Does Programming an FPGA Chip Make A New Machine?
Authored by: PolR on Thursday, July 19 2012 @ 06:20 PM EDT
A FPGA chip is not a stored program computer. The legal consequences of this are
unknown to me.

[ Reply to This | Parent | # ]

Yes, sort of... but is it then "general" as per the article.
Authored by: BitOBear on Thursday, July 19 2012 @ 11:59 PM EDT
There are several FPGA technologies. Some are program-once (a la PROM) and some
are "program on each power up". Neither makes much difference to the
argument.

The single use Burn, Use, replace to update Gate Array chips can be viewed as
having their program installed as its "final manufacturing step". This
is like those electrical boxes you put in your home, where you punch out the
holes you need so that you can wire up the house you need. The final manufacture
of a write-once gate array happens before the final use installation.

The rewritable ones are tricker. But in the even more telling CPLD case (Compact
Programmable Logic Device) which is much more machine and much less computer
version of an FPGA you get into the real gray area.

But in all these cases, an FPGA is usually designed into a circuit since
particular electrical pins -must- be connected to their purpose pionts. That is,
the *GA chips are designed into circuits such that it is known that Pin-X is
wired to component Y.

The practical effect of this is that as hardware, the FPGA ends up installed in
a constrained way.

One very common use of FPGAs is to -implement- CPU chips. One place I worked
used Gate Arrays and an associated image to "create" an 8086 CPU with
the segment register math being a shift of eight bits instead of four.
(basically a IBM PC-1 with 4 meg of memory instead of 1 meg.)

Also, FPGAs don't "execute a stream of instructions" when they run.
The execute their entire logic matrix every clock cycle.

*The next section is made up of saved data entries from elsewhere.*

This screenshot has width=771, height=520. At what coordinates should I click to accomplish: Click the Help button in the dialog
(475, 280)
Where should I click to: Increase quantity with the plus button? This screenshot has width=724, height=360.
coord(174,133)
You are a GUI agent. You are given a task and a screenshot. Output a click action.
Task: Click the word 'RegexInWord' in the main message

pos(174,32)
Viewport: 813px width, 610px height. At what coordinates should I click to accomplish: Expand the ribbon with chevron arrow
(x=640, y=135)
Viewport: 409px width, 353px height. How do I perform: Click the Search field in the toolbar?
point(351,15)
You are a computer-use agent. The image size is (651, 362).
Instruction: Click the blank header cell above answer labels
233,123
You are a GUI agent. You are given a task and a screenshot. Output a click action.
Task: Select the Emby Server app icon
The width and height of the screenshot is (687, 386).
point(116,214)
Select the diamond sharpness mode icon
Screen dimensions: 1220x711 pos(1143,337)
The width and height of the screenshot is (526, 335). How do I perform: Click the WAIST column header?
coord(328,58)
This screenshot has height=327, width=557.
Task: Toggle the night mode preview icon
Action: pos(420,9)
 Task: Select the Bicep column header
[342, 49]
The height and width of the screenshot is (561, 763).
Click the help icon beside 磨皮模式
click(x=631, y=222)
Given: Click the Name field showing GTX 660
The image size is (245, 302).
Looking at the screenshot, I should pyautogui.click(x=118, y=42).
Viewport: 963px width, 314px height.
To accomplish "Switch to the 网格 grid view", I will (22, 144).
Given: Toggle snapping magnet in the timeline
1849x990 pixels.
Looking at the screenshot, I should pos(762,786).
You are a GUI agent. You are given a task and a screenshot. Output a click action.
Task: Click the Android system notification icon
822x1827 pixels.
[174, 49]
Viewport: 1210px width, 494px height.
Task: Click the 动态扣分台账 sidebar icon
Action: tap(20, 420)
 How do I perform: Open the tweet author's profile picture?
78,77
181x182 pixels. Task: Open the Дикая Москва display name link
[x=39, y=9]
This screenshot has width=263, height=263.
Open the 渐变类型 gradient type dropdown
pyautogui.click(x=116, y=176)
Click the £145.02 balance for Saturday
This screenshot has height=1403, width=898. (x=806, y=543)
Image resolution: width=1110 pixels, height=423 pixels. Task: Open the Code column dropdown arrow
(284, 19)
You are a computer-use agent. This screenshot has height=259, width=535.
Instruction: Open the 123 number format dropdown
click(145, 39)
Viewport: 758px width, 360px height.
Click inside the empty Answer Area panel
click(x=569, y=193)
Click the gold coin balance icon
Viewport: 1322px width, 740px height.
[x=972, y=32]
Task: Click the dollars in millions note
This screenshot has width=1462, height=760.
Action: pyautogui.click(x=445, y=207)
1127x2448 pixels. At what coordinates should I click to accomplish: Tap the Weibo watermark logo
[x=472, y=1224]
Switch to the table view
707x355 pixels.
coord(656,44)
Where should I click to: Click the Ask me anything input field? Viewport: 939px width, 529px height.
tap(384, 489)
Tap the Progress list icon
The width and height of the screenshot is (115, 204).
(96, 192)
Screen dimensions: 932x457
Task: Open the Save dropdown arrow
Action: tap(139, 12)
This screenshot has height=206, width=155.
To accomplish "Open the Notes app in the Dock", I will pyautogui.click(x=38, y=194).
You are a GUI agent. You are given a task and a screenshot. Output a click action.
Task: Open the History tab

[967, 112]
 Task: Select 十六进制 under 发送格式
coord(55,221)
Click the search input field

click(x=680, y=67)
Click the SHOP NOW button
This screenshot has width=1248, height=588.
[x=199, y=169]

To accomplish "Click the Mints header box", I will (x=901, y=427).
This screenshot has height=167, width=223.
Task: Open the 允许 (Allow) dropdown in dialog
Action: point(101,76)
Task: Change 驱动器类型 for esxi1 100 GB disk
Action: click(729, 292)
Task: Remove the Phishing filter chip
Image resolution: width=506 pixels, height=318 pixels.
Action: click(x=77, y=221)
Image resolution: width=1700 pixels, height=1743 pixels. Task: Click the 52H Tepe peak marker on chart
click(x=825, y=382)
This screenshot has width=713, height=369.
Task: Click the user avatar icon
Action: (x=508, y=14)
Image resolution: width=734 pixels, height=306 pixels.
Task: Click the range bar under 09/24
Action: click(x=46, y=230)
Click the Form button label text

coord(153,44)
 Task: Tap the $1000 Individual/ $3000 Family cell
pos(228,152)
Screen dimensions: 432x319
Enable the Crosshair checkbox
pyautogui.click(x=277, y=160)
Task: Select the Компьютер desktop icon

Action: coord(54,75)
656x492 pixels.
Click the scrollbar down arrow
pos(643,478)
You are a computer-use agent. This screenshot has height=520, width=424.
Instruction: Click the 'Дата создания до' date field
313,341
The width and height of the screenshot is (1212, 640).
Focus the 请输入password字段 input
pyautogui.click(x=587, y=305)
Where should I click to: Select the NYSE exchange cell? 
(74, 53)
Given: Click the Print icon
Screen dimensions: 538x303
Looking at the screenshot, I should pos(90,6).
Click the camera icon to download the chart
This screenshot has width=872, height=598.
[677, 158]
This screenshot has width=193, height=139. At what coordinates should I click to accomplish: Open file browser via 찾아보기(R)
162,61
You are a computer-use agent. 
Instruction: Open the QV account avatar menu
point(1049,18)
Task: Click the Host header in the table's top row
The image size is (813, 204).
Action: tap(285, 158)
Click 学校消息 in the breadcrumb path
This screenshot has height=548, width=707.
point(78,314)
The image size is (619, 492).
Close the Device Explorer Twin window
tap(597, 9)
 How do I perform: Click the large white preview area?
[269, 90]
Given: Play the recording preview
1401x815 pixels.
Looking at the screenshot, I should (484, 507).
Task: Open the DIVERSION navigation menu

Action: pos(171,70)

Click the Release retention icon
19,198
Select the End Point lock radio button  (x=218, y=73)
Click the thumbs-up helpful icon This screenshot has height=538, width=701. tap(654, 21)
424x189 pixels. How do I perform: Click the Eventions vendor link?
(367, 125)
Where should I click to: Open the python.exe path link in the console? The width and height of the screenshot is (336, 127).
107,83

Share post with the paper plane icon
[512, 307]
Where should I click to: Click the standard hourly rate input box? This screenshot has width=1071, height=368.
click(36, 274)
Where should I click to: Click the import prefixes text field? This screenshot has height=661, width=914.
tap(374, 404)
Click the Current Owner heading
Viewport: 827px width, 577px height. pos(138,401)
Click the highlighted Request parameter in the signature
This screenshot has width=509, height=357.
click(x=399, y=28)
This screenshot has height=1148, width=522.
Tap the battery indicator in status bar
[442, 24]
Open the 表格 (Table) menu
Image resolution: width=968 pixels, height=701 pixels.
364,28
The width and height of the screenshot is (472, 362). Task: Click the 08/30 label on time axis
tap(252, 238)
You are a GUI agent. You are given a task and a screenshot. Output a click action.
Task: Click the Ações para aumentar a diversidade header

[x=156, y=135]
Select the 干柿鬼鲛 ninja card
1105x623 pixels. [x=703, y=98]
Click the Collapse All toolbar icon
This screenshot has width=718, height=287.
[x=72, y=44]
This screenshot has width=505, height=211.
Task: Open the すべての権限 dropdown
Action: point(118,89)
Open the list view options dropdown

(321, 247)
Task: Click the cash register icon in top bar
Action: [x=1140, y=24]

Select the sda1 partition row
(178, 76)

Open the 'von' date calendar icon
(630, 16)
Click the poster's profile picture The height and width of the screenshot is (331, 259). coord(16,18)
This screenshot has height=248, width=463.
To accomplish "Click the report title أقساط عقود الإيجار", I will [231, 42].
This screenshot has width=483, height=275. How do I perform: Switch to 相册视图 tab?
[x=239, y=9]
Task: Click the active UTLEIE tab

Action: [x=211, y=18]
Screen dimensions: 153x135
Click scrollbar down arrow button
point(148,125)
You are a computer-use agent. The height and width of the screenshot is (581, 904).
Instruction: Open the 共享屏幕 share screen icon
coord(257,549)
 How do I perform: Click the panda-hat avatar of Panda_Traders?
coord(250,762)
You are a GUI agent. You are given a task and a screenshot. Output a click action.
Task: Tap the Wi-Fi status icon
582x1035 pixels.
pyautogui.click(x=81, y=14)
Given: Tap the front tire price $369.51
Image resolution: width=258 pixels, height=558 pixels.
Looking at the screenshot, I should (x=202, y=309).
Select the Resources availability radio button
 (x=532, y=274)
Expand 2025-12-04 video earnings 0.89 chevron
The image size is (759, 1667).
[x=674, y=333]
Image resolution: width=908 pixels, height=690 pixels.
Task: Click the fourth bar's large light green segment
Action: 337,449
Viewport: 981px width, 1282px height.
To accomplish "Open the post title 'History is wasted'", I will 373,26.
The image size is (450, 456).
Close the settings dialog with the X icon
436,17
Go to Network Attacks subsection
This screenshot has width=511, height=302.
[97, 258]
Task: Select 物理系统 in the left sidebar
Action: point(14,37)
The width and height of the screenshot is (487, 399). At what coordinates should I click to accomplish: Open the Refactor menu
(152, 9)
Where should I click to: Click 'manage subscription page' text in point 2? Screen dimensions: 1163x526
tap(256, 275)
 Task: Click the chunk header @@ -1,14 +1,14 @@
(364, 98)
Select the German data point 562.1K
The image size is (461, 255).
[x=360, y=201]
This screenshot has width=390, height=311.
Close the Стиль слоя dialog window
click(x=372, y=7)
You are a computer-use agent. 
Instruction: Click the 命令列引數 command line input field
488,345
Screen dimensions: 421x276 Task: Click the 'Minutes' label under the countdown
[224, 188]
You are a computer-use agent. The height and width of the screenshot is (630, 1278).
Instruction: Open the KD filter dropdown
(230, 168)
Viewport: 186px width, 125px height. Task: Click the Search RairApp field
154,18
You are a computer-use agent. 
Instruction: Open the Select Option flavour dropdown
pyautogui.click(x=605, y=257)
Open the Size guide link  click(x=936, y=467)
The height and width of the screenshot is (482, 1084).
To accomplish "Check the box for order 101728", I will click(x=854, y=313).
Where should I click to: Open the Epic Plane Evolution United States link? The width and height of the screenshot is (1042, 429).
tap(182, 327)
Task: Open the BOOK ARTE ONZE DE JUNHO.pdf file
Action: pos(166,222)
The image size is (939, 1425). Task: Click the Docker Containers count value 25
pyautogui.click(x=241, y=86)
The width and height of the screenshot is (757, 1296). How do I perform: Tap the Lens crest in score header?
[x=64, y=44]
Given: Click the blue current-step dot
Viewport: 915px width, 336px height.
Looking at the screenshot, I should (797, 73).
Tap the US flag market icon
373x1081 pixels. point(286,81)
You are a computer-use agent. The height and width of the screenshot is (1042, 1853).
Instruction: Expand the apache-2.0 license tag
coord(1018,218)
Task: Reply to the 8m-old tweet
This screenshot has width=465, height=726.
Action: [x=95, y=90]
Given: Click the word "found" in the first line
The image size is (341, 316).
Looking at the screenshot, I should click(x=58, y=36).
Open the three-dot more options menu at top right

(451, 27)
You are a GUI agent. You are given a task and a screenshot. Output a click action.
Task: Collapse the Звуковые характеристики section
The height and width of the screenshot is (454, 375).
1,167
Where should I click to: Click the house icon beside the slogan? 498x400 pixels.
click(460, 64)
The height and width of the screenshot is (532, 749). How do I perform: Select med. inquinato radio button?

That is, if you put in
100 instruction elements every one of those 100 happen at the same time again
and again.

The FPGA then, essentially implements "the instruction set". It
-becomes- a CPU when you put the electrical image into it.

An FPGA doesn't "run a program" so much as "acquire a single
complex programed behavior" of "respond to observed state with
asserted state" just as a regular CPU has "a single complex
hardware-defined behavior" of "execute the current instruction".

I would, were I in charge, put the FPGA images into the CPU hardware design
patent pool, not the general purpose programming software patent pool.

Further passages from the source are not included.